The class watched in a mix of horror and fascination as Miss Taylor worked with surprising skill. I couldn't see much, but I heard the occasional snip and felt the tug of something being moved around. I could feel the heat of her body as she leaned over me, her large breasts pressing against my arm. I wondered if she was enjoying this.

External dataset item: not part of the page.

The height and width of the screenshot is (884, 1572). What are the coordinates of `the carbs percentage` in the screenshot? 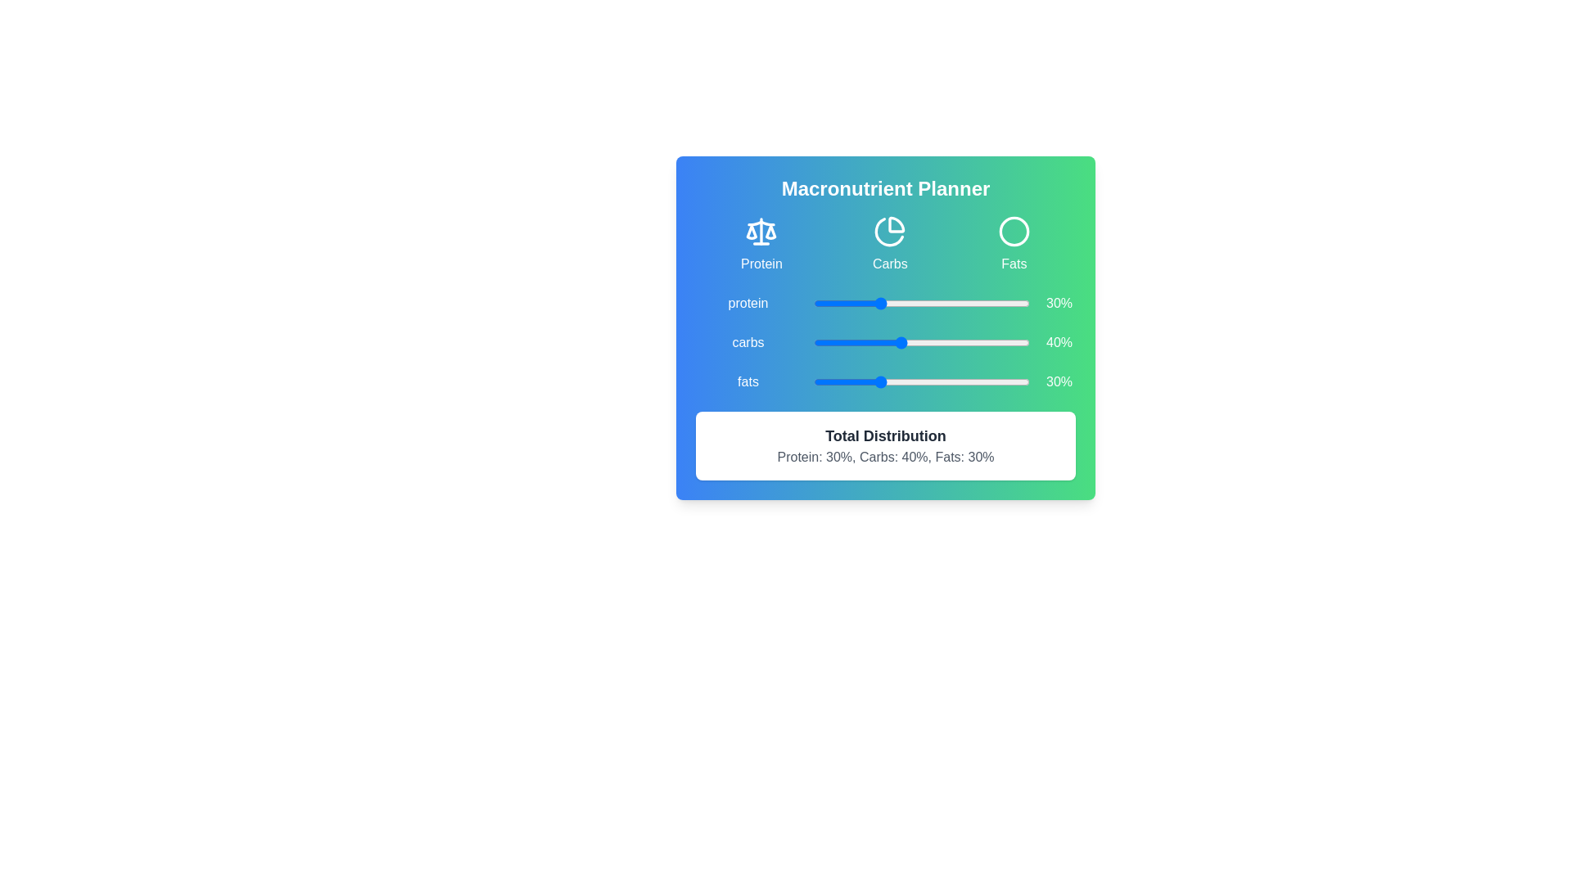 It's located at (958, 342). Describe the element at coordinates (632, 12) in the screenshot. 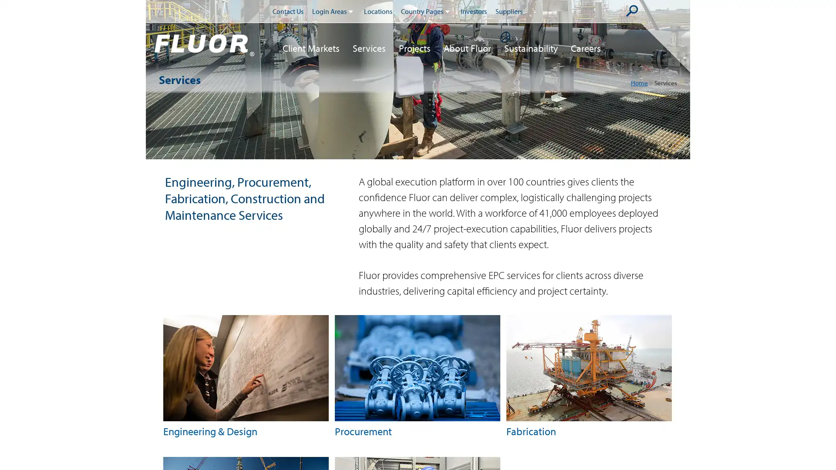

I see `Submit Search` at that location.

The room was so silent you could hear a pin drop. Or, in this case, the occasional clink of surgical tools. The only sound was the soft whisper of her voice as she talked us through the process. It was strangely soothing. Like listening to a teacher's voice during a school trip. Except instead of talking about the bus schedule, she was talking about how she was about to remove my balls.
"Okay, Timmy, I'm going to clamp these off now," Miss Taylor said calmly. I felt something tighten around my testicles, and for a second, it hurt a bit. But the pain was quickly replaced with a weird sensation of... relief? Like the pressure was just... gone.
The room was so still I could almost hear my own pulse in my ears. Then Miss Taylor started to cut. It was like she was carving a turkey, except the turkey was my junk. And instead of serving dinner, she was giving me the greatest gift of all. Damn that sounds corny as hell, but it's really how it felt!
"Snip, snip," she said with a smile, like she was trimming a bonsai tree or something. I heard a dull thud as the thing fell into the waiting little surgical cup. A few minutes passed. "Snip, snip, snip..." she coed. Thud. I was a eunuch now!
Miss Taylor stepped back and everyone in class took a collective gasp. "Congratulations, Timmy," she said, her voice sweet as candy, "you're officially castrated!"
I couldn't believe it. It was over. I looked down at the cup on the table, a little bit of blood and... my balls. Or what was left of them. They were gone. It felt... strange, but also... right?
Miss Taylor sewed me up, and I took a few stumbling steps. Mom caught me just as I was about to fall. I landed face first into her soft, inviting chest. They were warm and soft and nice. But I didn't get hard. I really was a eunuch now. My titty-smothered lips curled into a wide grin.